The existence of WMD in Iraq was never central to the justification for Iraqi liberation. (That was Saddam not satisfying the conditions of the 1991 cease-fire.) But, since WMD existence was actually in dispute, their existence became central to the debate about the justification for war.

I looked back through my archives during the period leading up to the invasion and found a post I'd written on February 27th, 2003. It's about why I came to support the impending mission in Iraq. Conspicuously absent are references to WMD. They're not mentioned at all except for an aside, in passing, that they may, in fact, not exist.

So, at least for me, at the time, WMD in Iraq was not considered to be a major, or deciding, factor.

This was posted on the old blogspot edition of Blather Review, which means that nobody read it. So, in the interests of remembering history rather than revising it, I present a reposting of:

WHO ARE WE TO DO THIS? (The Overdue Choice of a Reluctant Warrior)

Who are we? We're Ted Bundy, and we're Todd Beamer. We're Charles Lindberg and Charles Manson. Ghandi and Stalin are in there, too, arguing...the one determined to topple the other. When examined down to the brass tacks, is there any meaningful difference between them? Are they seperate but equal philosophers, each "right" in his own way, according to his point of view? Since they each sprang from the same human gene pool, who among us--sprung from that same muddled puddle--can pass judgement on what is right and what is wrong? On what then should our moral choices be based? Should we even bother to agonize ourselves over "moral" choices at all?

Werner Heisenberg, the great German physicist, had a choice to make. Nazi Germany was taking shape...a twisted shape. With war raging and Hitler expanding his reign and his weaponry and what with concentration camps filling up with people and all, Albert Einstein fled Germany for America. Neils Bohr fled Denmark for America. Nuclear physicists, under cover of some of the darkest of all European nights, were escaping Hitler's realm, lest they be "invited" to work for the Nazi nuclear program.

Heisenberg's main achievement was his "Uncertainty Principle"; the realization that the more we established a particle's velocity, the less we are able to determine it's location, and vice-versa.
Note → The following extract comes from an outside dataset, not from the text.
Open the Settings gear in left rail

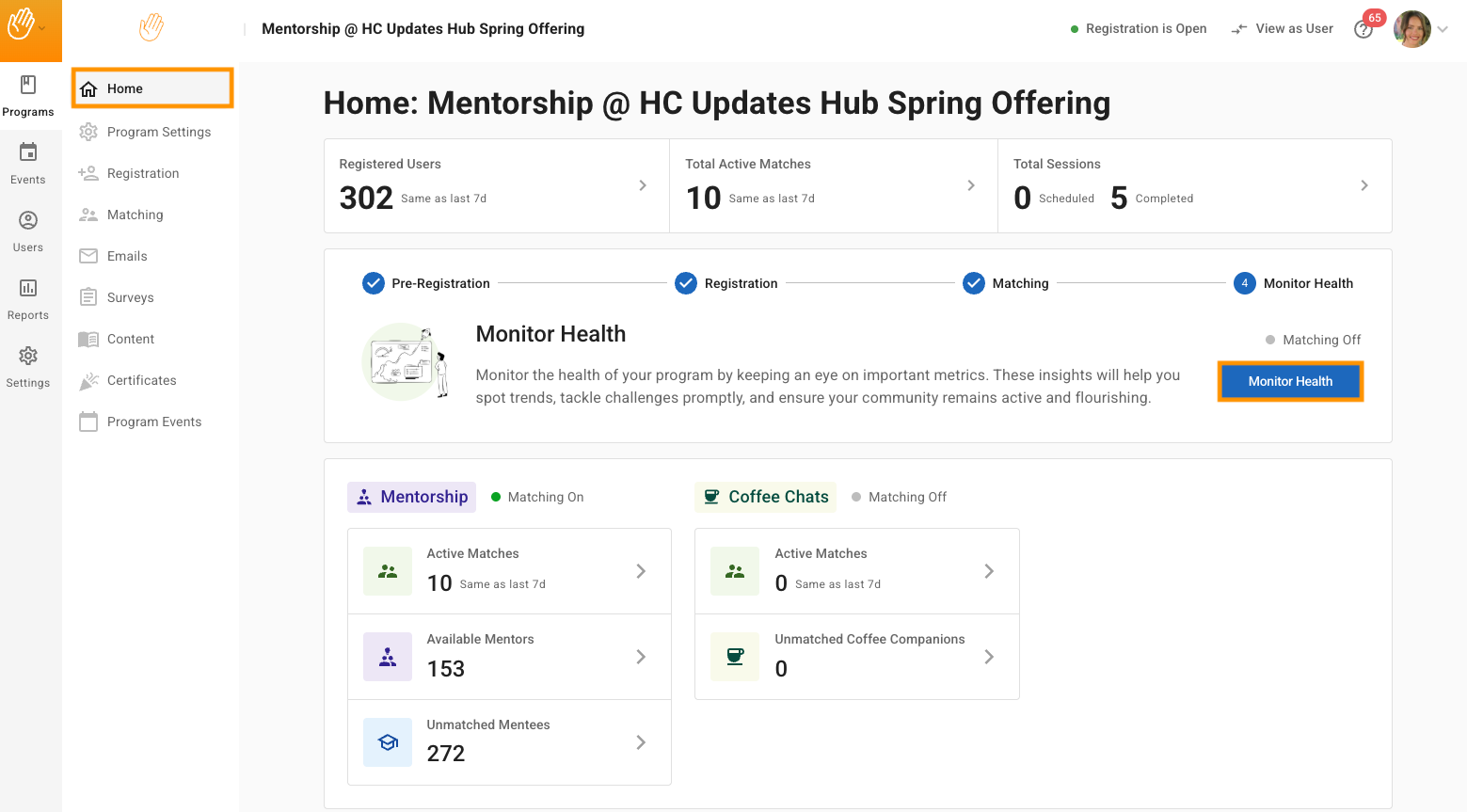tap(28, 356)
And not just because of a technically limited ability to measure those properties, but because uncertainty is a basic property of sub-molecular form. Uncertainty at the base level of matter was a new and fascinating notion. Extending the idea from the microscopic to the macroscopic world was philosophically inviting. Nietzsche's "Beyond Good And Evil" was a popular read among the intellectuals of 1930's Europe, and it had two well-placed admirers.

Heisenberg found Nietzsche's thesis intriquing. Hitler found it useful. Finding no certain justification to condemn the morality of Hitler over any other, Heisenberg led Hitler's nuclear project, his quest for the atomic bomb.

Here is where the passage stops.